Back at Chasbikes it's Friday afternoon, and the lads are shutting it down for another week. Bikes awaiting service litter the sidewalk out front, and the employees have begun the process of squeezing them all, sardine-style, into the shop. One last customer comes in with an urgent need for a puncture repair. A mechanic roots through styrofoam teacups, dirty rags, and fast-food wrappers on his lift, and emerges with a missing wrench. He goes outside to pull the courier's rear wheel right in the street. Chas gives me the lowdown on courier bikes.

"What you want is a small bike, with a short wheelbase that you can squeeze between cars," he says. "For a long time the ultimate courier bike was the CX500. We had some go over 200,000 miles on the same engine. When they discontinued it, people switched to other Honda V-twins, like the Revere [basically a shaft-drive Hawk GT] but the problem with that bike was, while the motor was very reliable, the shaft drive was too hard on the gearbox. The chain-drive version, the Bros, is not officially imported into Britain, but there are hundreds in London that have been brought in to use as courier bikes.

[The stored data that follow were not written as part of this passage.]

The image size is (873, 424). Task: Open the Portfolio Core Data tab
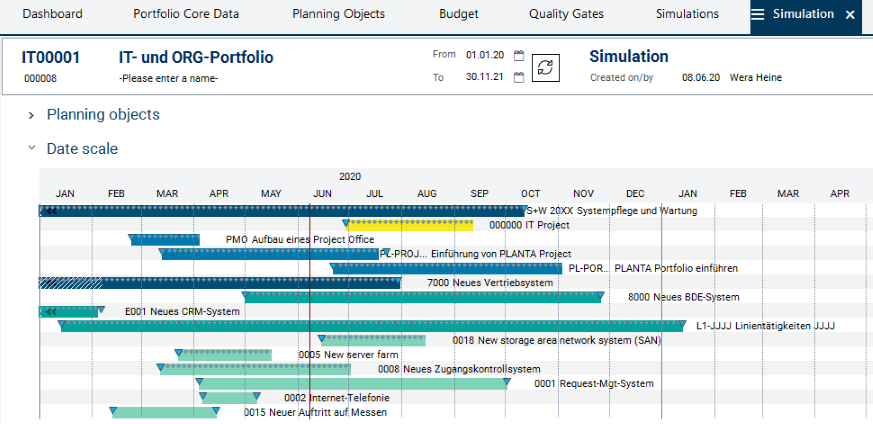187,15
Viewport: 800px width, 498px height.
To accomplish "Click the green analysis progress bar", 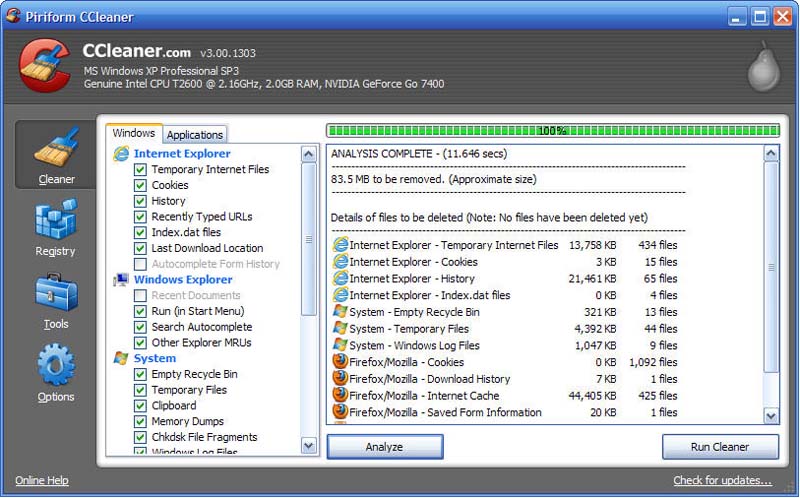I will pos(552,130).
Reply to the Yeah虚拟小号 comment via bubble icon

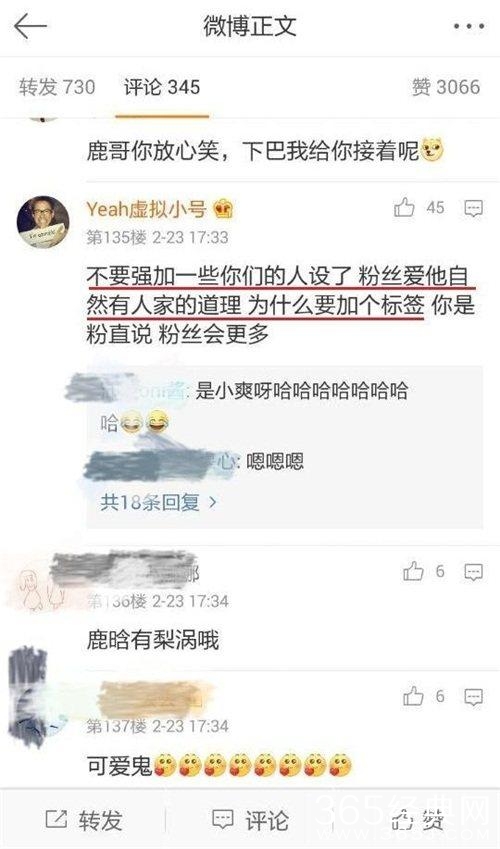[x=473, y=208]
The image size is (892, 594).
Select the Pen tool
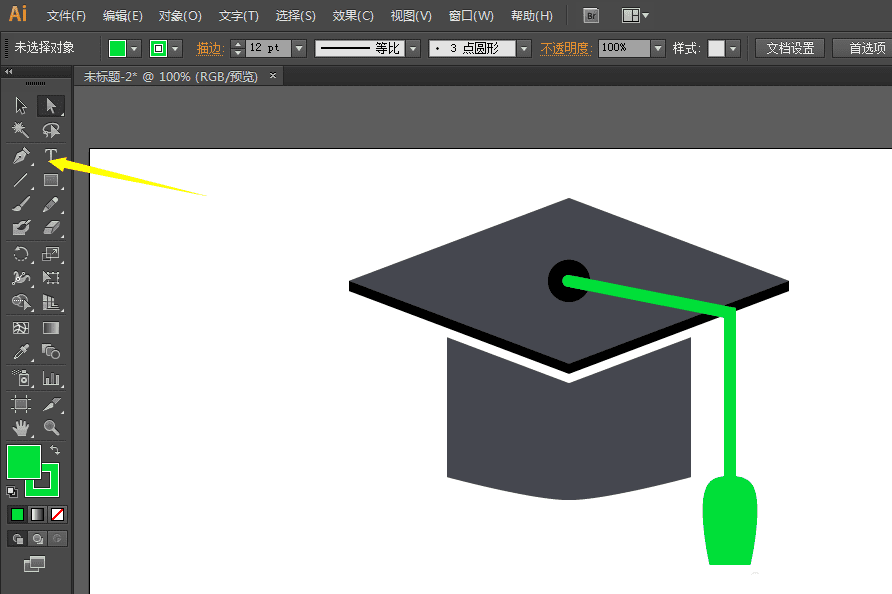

The Kawasaki GT550 [shaft drive, four-cylinder] is probably the most popular bike now, and it's pretty reliable, though the carbs wear out, and are very expensive to replace." Replacing carbs has been good to Chas; his own bike is a Ducati 748. Just before the shop is locked down, several mechanics walk up to Chas, who pulls a wad of bills from his pocket, and pays them in cash. Sensing that this would not be a good time to snap another photo, I pack up and walk back to the Southwark tube station. On the way, I run into a courier I'd met earlier in the week; his name, or nickname, is Crudgie. His gray beard and hair tumbles out from beneath a 40-year-old Everoak cork-lined, leather-covered crash helmet. It turns out while British riders must wear helmets, any helmet that was ever approved is still considered legal headgear. Looking at him, you could imagine him delivering the tapes from the Rolling Stones' first big recording session to some East London record-pressing plant.

Crudgie rides an aging Honda 250 twin. It was (well) used when he bought it, but has since logged 125,000 miles. He'd fitted it with a massive fiberglass fairing off something like a Phelon & Moore Panther. We chatted for a minute. In fact, we talked about the merits of chain oilers. Crudgie volunteered that, really, his motor pretty effectively lubed the whole back of his motorcycle. When I bent down to look, I saw his point. He threw a delivery into his top box, and wished me a good weekend.

In my week with London couriers, more than one told me that they figured the Internet would eventually kill the courier business. People are adaptable, but it's hard to imagine this lot doing much else. As one told me, "This is the last rock 'n' roll job, mate."